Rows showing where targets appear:
———
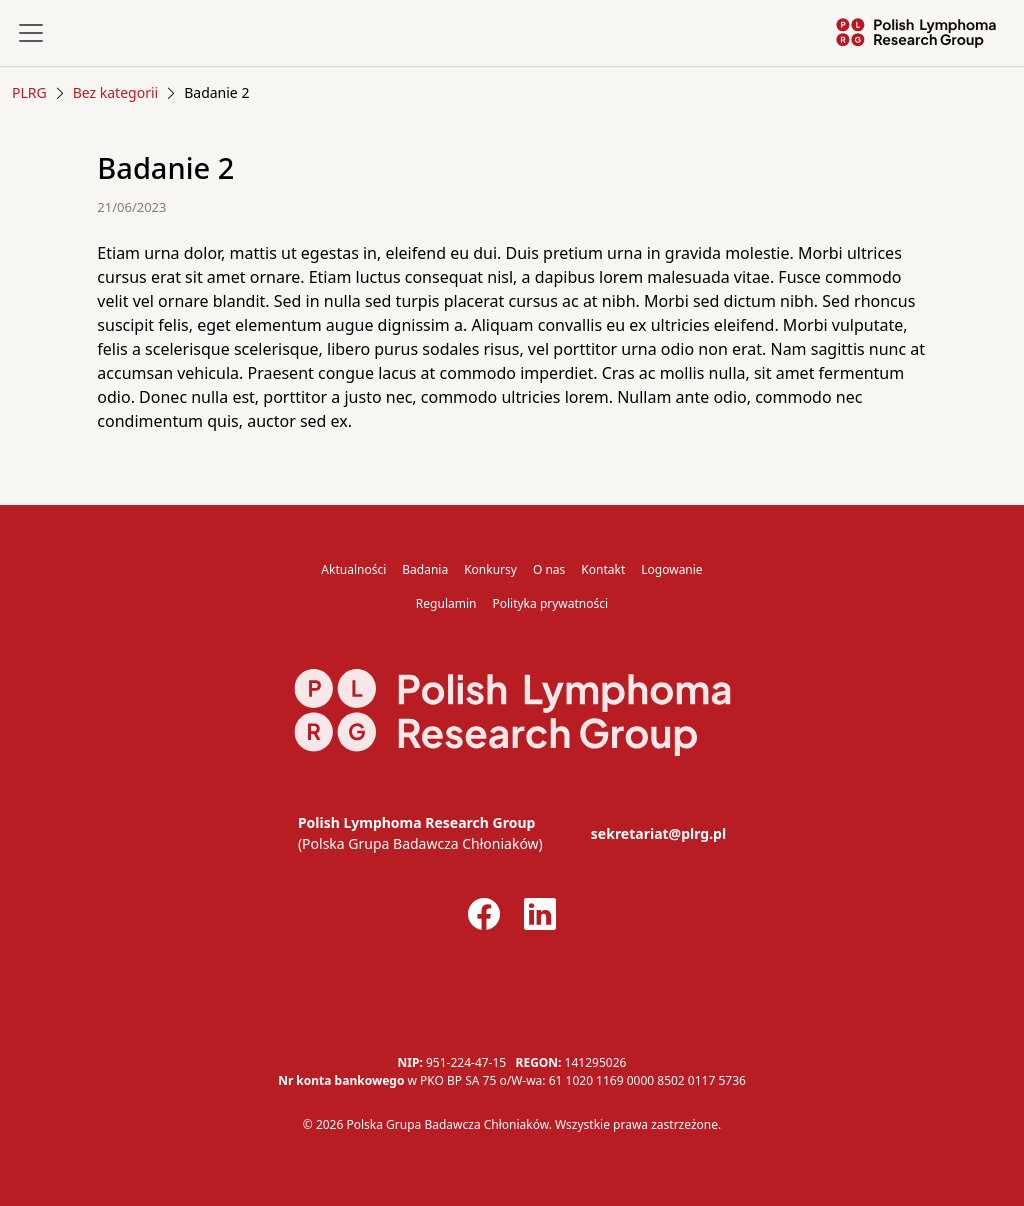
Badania (425, 569)
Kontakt (603, 569)
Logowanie (671, 569)
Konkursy (490, 569)
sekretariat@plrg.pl (658, 833)
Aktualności (353, 569)
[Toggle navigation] (31, 33)
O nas (549, 569)
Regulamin (446, 603)
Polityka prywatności (550, 603)
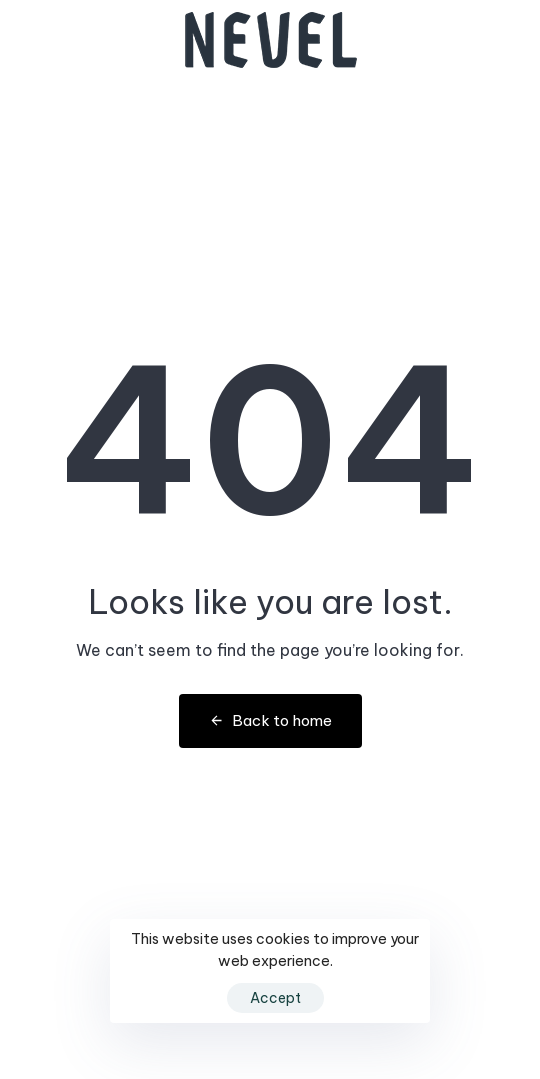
———
◆ **SHORT TASK**
Express the lines from the one containing "Aktualności (353, 569)" through the end of the listing as a JSON list of strings, with one string per line and blank lines omitted. Leave the pictures out of the list.

◆ **ANSWER TO THIS EXERCISE**
[
  "Aktualności (353, 569)",
  "[Toggle navigation] (31, 33)",
  "O nas (549, 569)",
  "Regulamin (446, 603)",
  "Polityka prywatności (550, 603)"
]